Set in Brooklyn in 1938, Arthur Miller’s late play, Broken Glass, is a story of racial fear and identity in a world on the brink of war, but Iqbal Khan’s production loses much of its power through heavy handed direction and performances that veer constantly towards the shrill.
Anthony Sher is Phillip Gellburg, a man whose deep ambivalence towards his Judaism is reflected in his acceptance of the casual racism of his employers and a contorted mix of self-loathing and pride in both his and his son’s achievements in a Gentile world. Tara Fitzgerald is his tormented wife Sylvia, who reacts to their unhappy, sexless marriage and her increasing obsession with the mistreatment of Berlin’s Jews in the horrific events of Kristallnacht with a bout of hysterical paralysis, losing the use of her legs. Despite the attempts of both her husband and doctor – a man whose welcome attentions go beyond the strictly medical – Sylvia clings to her self-inflicted disability, which becomes a catalyst for the breakdown of both her marriage and, eventually, her husband as well.
While the racial themes it addresses remain relevant, Broken Glass feels tremendously dated – despite being written in the 1990s – and lacks Miller’s usual linguistic deftness. There are flashes of both humour and genuine drama, but not enough of them, and the play is fatally hampered by its cast of deeply unlikeable characters, none of whom are helped by the grating ‘Noo Yoik’ accents adopted throughout.

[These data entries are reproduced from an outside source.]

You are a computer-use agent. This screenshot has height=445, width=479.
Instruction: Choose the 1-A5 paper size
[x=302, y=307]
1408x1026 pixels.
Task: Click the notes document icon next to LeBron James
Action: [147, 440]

Sher’s restless, twitching, performance is more irritating than affecting, and Gellburg’s crisis, when it comes, feels vaguely ridiculous; besides which, it is hard to conjure any sympathy for a petty-minded bully who takes his frustrations out on his spouse and only realises his folly when it is far too late. As his wife, Fitzgerald also strays too often into melodrama, and while one should feel sorry for a woman trapped in misery by societal convention, she is a very hard woman to like. While there is never any suggestion that her distress at events in Germany is less than real, there is ultimately something quite despicable about a woman whose reaction to the genuine tragedy of others is to take herself off to her bed. Miller may be trying to make a point about the internalization of prejudice, but instead it feels like self-indulgence of the highest order.
As the couple’s long suffering doctor, Stanley Townsend brings a steady calm and a rational head to the proceedings, even if his own behaviour is called into doubt, while Caroline Loncq is fine as his brassy wife, though like the equally competent Suzan Sylvester (as Sylvia’s younger sister, Harriet), she isn’t given a great deal to work with. Brian Protheroe’s Stanton Case, meanwhile, seems to have wandered in from the Mad Men set, with little to do but look WASP-y and detached.
Khan’s direction seems to struggle with the tone of the piece – there are far too many shouting matches, and too many scenes descend into almost-hysteria, and the conceit of having a cellist visible behind the stage, her sombre (albeit beautiful) music marking the scenes, quickly becomes a wearing distraction. However Mike Britton’s set is pleasingly sparse, its scabrous, mottled walls calling to mind a decaying institution, a fitting backdrop to the disintegration of the characters. Ultimately this is an unsatisfying production of an unsatisfying play, lacking the resonance or substance of Miller’s better known works.